Progettare un velivolo
Ad illustrare i dettagli della gara i rappresentanti del Politecnico. I ragazzi sono chiamati a progettare un velivolo ad ala fissa con un peso massimo al decollo di 4 kg. Non è prevista la costruzione effettiva né il volo del velivolo, ma potranno essere descritte nella proposta le possibili applicazioni del mezzo. Il punteggio sarà assegnato in base a tre categorie: completezza del progetto, innovazione e presentazione a distanza. Sarà dunque un’opportunità importante per gli studenti per sviluppare competenze fondamentali per il loro futuro. Potranno così approfondire e mettere in pratica conoscenze e abilità in diversi ambiti: in particolare la gara favorisce lo sviluppo delle competenze scientifiche, tecnologiche, ingegneristiche e matematiche (Stem). Gli studenti saranno coinvolti in un processo che unisce teoria e pratica, stimolando un approccio interdisciplinare.

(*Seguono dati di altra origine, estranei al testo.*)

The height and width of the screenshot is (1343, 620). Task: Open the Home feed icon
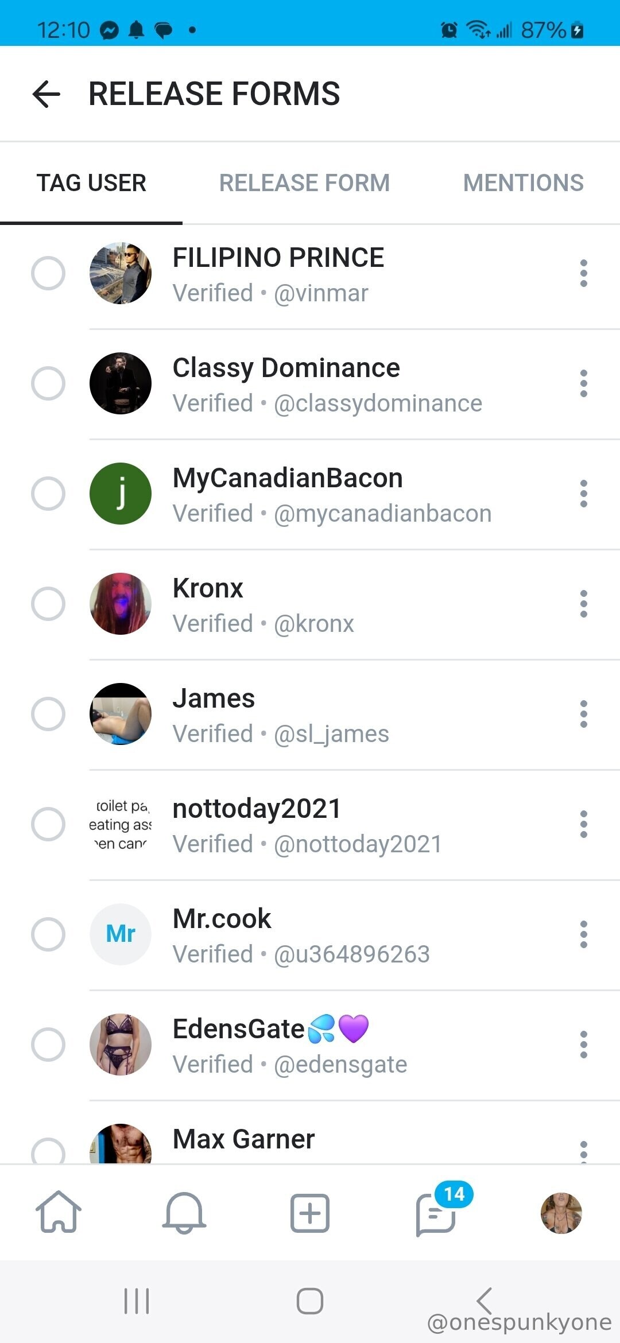pos(59,1212)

L’uso di strumenti digitali avanzati per la progettazione e l’analisi del velivolo consentirà inoltre di rafforzare la competenza digitale, aspetto sempre più centrale nella formazione e nel lavoro.
Primo volo
Partecipando alla gara gli studenti, guidati dai docenti, lavoreranno in squadra, imparando a collaborare, a risolvere problemi complessi e a prendere decisioni in modo critico e consapevole. Questi aspetti contribuiranno a migliorare la loro capacità di apprendere in modo continuo e autonomo. I partecipanti saranno chiamati a trasformare le loro idee in realtà concrete, affrontando sfide progettuali e dimostrando creatività e innovazione. La giuria di esperti decreterà i primi tre classificati. E in occasione della presentazione di oggi sulla pista di Calcinate si è svolto il primo volo ufficiale di un velivolo Uav, ovvero un velivolo senza pilota, progettato e costruito proprio dagli studenti dell’istituto di Gallarate (nella foto sotto).